Wednesday, March 25, 2009

The Cringely Interpretation

I've enjoyed reading Robert X. Cringely's articles on technology since the late 1980s when he published in InfoWorld. He's still at it, he's still fascinating, but now it is via his blog. Here is his theory of how technology, "the machines", on Wall Street are killing us...
At any given moment in the market there is more than a $1 trillion in cash that can be brought to bear in seconds by computers that are functioning essentially like piranhas. The cash isn’t held in a few funds or hidden behind some mainframe interface – it is held by hundreds of workstations each operating independently yet as part of a global economic system – conscious or not.

These trading workstations are running in hundreds of offices, all scanning the same data.

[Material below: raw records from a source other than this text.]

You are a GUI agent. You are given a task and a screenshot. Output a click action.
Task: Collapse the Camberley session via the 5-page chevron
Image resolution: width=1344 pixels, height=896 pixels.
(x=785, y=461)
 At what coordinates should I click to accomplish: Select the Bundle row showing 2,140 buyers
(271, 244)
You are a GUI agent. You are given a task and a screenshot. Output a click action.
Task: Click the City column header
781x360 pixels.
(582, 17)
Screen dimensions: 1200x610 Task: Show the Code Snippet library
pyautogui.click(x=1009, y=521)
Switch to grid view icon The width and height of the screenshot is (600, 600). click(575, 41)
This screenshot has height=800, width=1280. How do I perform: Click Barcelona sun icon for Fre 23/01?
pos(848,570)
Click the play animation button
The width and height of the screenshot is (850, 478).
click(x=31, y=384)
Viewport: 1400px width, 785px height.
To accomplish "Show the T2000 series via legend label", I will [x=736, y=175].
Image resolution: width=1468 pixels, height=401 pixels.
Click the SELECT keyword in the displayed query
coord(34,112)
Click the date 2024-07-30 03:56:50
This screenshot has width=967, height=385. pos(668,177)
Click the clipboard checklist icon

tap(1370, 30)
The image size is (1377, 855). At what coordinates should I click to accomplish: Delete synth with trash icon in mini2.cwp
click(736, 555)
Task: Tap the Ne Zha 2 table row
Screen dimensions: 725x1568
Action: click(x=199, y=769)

They have learned over time that certain signals lead to certain outcomes. They may be following an alpha trader but they don’t have to because at some point the market signal, itself, is going to be too strong to ignore.

Here it comes. An alpha trader makes a bold move against a firm or, more likely, against one or more of that firm’s financial products. Say the firm is big stupid AIG, an insurance company, and the instrument is a credit default swap sold by AIG.

Though AIG seems to have forgotten or ignores it, Credit Default Swaps act like insurance and are treated by the market like insurance, but they technically AREN’T insurance. They are ultra-hyper-purified demonic risk and nothing else. That’s because CDS’s are not regulated (they are in fact IMMUNE to regulation – funny that), they can be shorted without having to EVER actually own the underlying security (naked shorts of CDS’s are perfectly legal), because they don’t have to be owned the volume available to be shorted isn’t limited, and – here’s the best one of all – there’s no requirement that the trader have any causal, custodial, or familial relationship with the covered debt. In other words, while most credit default swaps are intended to hedge debt defaults, they don’t have to be. It’s like buying a life insurance policy on the guy down the hall because you hear him coughing at night. His death is meaningless to you so buying the policy is just a gamble, not insurance.

Here’s how it works in practice. The alpha trader senses, guesses, or maybe just wishes for weakness on the part of AIG and its particular CDS issue, so he shorts that mother. The signal from that short (it is big and aggressive, having as much force as possible) is detected by 500 trading workstations running genetic algorithms – workstations that are not regulated in any sense whatsoever. AIG’s CDS begins to glow in front of 500 junior traders. Some programs kick-in automatically and sell, too. The CDS glows even brighter and begins to throb as if its heart was beating. Traders pile-on like piranhas, sensing opportunity, smelling blood, until the CDS is oversold to nothing, until it is dead.

What we’ve accomplished here, through the miracle of synthetic derivatives, is buying a $1 billion insurance policy on a $10 million asset.

It isn’t investing, isn’t even trading, it’s just betting.

Nobody started it. Or at least it is impossible to figure out who started it. No one trader could have saved the issue by staying out of the fray (doing so would only have cost easy profit). There was no meeting at Starbucks. Yet the final result was just as certain.

The problem with this scenario is that conditions – primarily technology – have changed enough to allow what were always parasites to become true predators. Parasites need a healthy host to maintain their lifestyle. If they eat too much the host dies and the parasites die with it. But predators just find something else to kill and eat when all of one prey is gone.

In this case that prey is the American mortgage market, which is a fair proxy for the American economy.